Repeat each of the rows below verbatim, leaving every line unchanged.

Interface element rows:

- - - -

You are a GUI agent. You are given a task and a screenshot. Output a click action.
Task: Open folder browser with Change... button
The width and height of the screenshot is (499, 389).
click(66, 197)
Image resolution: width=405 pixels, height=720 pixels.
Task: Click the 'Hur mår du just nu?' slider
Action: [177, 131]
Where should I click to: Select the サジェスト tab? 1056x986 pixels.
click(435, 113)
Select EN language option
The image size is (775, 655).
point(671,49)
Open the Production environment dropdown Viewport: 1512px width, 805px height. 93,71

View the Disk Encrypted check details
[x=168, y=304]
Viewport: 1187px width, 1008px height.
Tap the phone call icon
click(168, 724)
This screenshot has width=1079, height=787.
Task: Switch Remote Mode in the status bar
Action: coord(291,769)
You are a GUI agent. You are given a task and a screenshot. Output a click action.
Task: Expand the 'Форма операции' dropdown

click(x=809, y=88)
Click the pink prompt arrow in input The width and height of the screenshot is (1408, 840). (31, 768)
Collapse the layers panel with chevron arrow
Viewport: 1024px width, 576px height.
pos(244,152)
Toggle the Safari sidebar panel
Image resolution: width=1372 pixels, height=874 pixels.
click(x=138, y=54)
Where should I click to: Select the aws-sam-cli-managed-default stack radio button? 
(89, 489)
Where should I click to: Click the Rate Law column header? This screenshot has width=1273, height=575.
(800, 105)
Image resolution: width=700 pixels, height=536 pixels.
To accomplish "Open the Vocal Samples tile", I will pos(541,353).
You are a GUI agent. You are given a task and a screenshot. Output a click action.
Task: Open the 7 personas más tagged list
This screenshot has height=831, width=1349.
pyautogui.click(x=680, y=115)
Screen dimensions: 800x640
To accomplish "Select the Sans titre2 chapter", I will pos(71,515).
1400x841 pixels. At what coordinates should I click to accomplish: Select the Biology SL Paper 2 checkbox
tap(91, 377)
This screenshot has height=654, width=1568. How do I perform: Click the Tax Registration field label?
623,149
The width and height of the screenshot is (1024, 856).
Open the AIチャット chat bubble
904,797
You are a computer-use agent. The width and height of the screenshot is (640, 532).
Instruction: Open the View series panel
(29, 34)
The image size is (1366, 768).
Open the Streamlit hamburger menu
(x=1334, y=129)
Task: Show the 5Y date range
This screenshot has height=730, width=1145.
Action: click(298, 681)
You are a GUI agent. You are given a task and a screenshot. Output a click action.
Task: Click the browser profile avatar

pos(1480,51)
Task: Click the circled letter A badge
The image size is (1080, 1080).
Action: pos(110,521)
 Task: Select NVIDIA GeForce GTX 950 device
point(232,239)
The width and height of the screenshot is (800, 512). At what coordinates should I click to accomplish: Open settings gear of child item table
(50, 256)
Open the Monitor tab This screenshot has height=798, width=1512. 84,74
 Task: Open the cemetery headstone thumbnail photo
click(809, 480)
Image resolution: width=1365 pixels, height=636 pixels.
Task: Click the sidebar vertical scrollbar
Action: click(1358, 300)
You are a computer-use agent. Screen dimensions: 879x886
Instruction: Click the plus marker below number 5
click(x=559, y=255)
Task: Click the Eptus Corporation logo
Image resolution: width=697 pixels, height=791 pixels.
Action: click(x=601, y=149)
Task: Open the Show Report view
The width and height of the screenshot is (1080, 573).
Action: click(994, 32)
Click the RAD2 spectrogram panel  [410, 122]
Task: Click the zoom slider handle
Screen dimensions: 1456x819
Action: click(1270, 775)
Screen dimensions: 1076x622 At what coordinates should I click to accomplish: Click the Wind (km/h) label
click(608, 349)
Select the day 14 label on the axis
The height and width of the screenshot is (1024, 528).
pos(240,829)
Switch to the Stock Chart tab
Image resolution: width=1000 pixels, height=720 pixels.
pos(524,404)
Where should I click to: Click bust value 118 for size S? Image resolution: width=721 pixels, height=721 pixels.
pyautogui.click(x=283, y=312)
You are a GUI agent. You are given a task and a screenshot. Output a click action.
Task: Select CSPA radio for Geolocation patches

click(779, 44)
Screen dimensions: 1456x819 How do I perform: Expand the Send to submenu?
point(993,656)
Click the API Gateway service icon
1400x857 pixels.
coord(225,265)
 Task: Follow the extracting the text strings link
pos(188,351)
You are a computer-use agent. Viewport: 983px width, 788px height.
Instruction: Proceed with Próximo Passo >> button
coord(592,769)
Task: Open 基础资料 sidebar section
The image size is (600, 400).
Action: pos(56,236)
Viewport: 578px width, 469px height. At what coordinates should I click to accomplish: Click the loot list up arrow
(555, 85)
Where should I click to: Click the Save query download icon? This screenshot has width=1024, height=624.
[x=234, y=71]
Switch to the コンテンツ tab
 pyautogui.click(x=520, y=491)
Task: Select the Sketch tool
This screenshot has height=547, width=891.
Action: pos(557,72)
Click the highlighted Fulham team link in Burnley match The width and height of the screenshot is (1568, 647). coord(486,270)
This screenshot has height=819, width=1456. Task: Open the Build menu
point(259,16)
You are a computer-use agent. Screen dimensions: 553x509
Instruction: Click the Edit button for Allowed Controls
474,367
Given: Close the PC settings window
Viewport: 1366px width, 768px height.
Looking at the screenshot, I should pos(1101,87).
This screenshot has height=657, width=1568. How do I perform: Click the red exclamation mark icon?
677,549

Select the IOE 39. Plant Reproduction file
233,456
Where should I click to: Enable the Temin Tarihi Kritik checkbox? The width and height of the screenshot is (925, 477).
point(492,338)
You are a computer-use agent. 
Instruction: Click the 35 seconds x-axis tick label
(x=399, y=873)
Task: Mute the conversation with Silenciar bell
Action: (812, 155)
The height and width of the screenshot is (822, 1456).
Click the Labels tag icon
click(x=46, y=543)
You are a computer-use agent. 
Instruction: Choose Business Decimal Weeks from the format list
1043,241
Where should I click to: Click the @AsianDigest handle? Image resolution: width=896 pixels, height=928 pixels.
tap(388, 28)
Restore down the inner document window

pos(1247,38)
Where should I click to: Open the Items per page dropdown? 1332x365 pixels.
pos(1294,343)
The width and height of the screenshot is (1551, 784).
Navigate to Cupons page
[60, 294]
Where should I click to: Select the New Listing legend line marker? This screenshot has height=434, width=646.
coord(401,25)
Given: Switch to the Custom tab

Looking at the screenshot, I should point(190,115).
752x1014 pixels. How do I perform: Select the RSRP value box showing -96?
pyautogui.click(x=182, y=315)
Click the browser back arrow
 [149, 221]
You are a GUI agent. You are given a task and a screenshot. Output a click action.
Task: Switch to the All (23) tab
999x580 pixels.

- - - -

• [Solution to the problem]:
You are a GUI agent. You are given a task and a screenshot. Output a click action.
Task: Open folder browser with Change... button
The width and height of the screenshot is (499, 389).
click(66, 197)
Image resolution: width=405 pixels, height=720 pixels.
Task: Click the 'Hur mår du just nu?' slider
Action: [177, 131]
Where should I click to: Select the サジェスト tab? 1056x986 pixels.
click(435, 113)
Select EN language option
The image size is (775, 655).
point(671,49)
Open the Production environment dropdown Viewport: 1512px width, 805px height. 93,71

View the Disk Encrypted check details
[x=168, y=304]
Viewport: 1187px width, 1008px height.
Tap the phone call icon
click(168, 724)
This screenshot has width=1079, height=787.
Task: Switch Remote Mode in the status bar
Action: coord(291,769)
You are a GUI agent. You are given a task and a screenshot. Output a click action.
Task: Expand the 'Форма операции' dropdown

click(x=809, y=88)
Click the pink prompt arrow in input The width and height of the screenshot is (1408, 840). (31, 768)
Collapse the layers panel with chevron arrow
Viewport: 1024px width, 576px height.
pos(244,152)
Toggle the Safari sidebar panel
Image resolution: width=1372 pixels, height=874 pixels.
click(x=138, y=54)
Where should I click to: Select the aws-sam-cli-managed-default stack radio button? 
(89, 489)
Where should I click to: Click the Rate Law column header? This screenshot has width=1273, height=575.
(800, 105)
Image resolution: width=700 pixels, height=536 pixels.
To accomplish "Open the Vocal Samples tile", I will pos(541,353).
You are a GUI agent. You are given a task and a screenshot. Output a click action.
Task: Open the 7 personas más tagged list
This screenshot has height=831, width=1349.
pyautogui.click(x=680, y=115)
Screen dimensions: 800x640
To accomplish "Select the Sans titre2 chapter", I will pos(71,515).
1400x841 pixels. At what coordinates should I click to accomplish: Select the Biology SL Paper 2 checkbox
tap(91, 377)
This screenshot has height=654, width=1568. How do I perform: Click the Tax Registration field label?
623,149
The width and height of the screenshot is (1024, 856).
Open the AIチャット chat bubble
904,797
You are a computer-use agent. The width and height of the screenshot is (640, 532).
Instruction: Open the View series panel
(29, 34)
The image size is (1366, 768).
Open the Streamlit hamburger menu
(x=1334, y=129)
Task: Show the 5Y date range
This screenshot has height=730, width=1145.
Action: click(298, 681)
You are a GUI agent. You are given a task and a screenshot. Output a click action.
Task: Click the browser profile avatar

pos(1480,51)
Task: Click the circled letter A badge
The image size is (1080, 1080).
Action: pos(110,521)
 Task: Select NVIDIA GeForce GTX 950 device
point(232,239)
The width and height of the screenshot is (800, 512). At what coordinates should I click to accomplish: Open settings gear of child item table
(50, 256)
Open the Monitor tab This screenshot has height=798, width=1512. 84,74
 Task: Open the cemetery headstone thumbnail photo
click(809, 480)
Image resolution: width=1365 pixels, height=636 pixels.
Task: Click the sidebar vertical scrollbar
Action: click(1358, 300)
You are a computer-use agent. Screen dimensions: 879x886
Instruction: Click the plus marker below number 5
click(x=559, y=255)
Task: Click the Eptus Corporation logo
Image resolution: width=697 pixels, height=791 pixels.
Action: click(x=601, y=149)
Task: Open the Show Report view
The width and height of the screenshot is (1080, 573).
Action: click(994, 32)
Click the RAD2 spectrogram panel  [410, 122]
Task: Click the zoom slider handle
Screen dimensions: 1456x819
Action: click(1270, 775)
Screen dimensions: 1076x622 At what coordinates should I click to accomplish: Click the Wind (km/h) label
click(608, 349)
Select the day 14 label on the axis
The height and width of the screenshot is (1024, 528).
pos(240,829)
Switch to the Stock Chart tab
Image resolution: width=1000 pixels, height=720 pixels.
pos(524,404)
Where should I click to: Click bust value 118 for size S? Image resolution: width=721 pixels, height=721 pixels.
pyautogui.click(x=283, y=312)
You are a GUI agent. You are given a task and a screenshot. Output a click action.
Task: Select CSPA radio for Geolocation patches

click(779, 44)
Screen dimensions: 1456x819 How do I perform: Expand the Send to submenu?
point(993,656)
Click the API Gateway service icon
1400x857 pixels.
coord(225,265)
 Task: Follow the extracting the text strings link
pos(188,351)
You are a computer-use agent. Viewport: 983px width, 788px height.
Instruction: Proceed with Próximo Passo >> button
coord(592,769)
Task: Open 基础资料 sidebar section
The image size is (600, 400).
Action: pos(56,236)
Viewport: 578px width, 469px height. At what coordinates should I click to accomplish: Click the loot list up arrow
(555, 85)
Where should I click to: Click the Save query download icon? This screenshot has width=1024, height=624.
[x=234, y=71]
Switch to the コンテンツ tab
 pyautogui.click(x=520, y=491)
Task: Select the Sketch tool
This screenshot has height=547, width=891.
Action: pos(557,72)
Click the highlighted Fulham team link in Burnley match The width and height of the screenshot is (1568, 647). coord(486,270)
This screenshot has height=819, width=1456. Task: Open the Build menu
point(259,16)
You are a computer-use agent. Screen dimensions: 553x509
Instruction: Click the Edit button for Allowed Controls
474,367
Given: Close the PC settings window
Viewport: 1366px width, 768px height.
Looking at the screenshot, I should pos(1101,87).
This screenshot has height=657, width=1568. How do I perform: Click the red exclamation mark icon?
677,549

Select the IOE 39. Plant Reproduction file
233,456
Where should I click to: Enable the Temin Tarihi Kritik checkbox? The width and height of the screenshot is (925, 477).
point(492,338)
You are a computer-use agent. 
Instruction: Click the 35 seconds x-axis tick label
(x=399, y=873)
Task: Mute the conversation with Silenciar bell
Action: (812, 155)
The height and width of the screenshot is (822, 1456).
Click the Labels tag icon
click(x=46, y=543)
You are a computer-use agent. 
Instruction: Choose Business Decimal Weeks from the format list
1043,241
Where should I click to: Click the @AsianDigest handle? Image resolution: width=896 pixels, height=928 pixels.
tap(388, 28)
Restore down the inner document window

pos(1247,38)
Where should I click to: Open the Items per page dropdown? 1332x365 pixels.
pos(1294,343)
The width and height of the screenshot is (1551, 784).
Navigate to Cupons page
[60, 294]
Where should I click to: Select the New Listing legend line marker? This screenshot has height=434, width=646.
coord(401,25)
Given: Switch to the Custom tab

Looking at the screenshot, I should point(190,115).
752x1014 pixels. How do I perform: Select the RSRP value box showing -96?
pyautogui.click(x=182, y=315)
Click the browser back arrow
 [149, 221]
You are a GUI agent. You are given a task and a screenshot. Output a click action.
Task: Switch to the All (23) tab
999x580 pixels.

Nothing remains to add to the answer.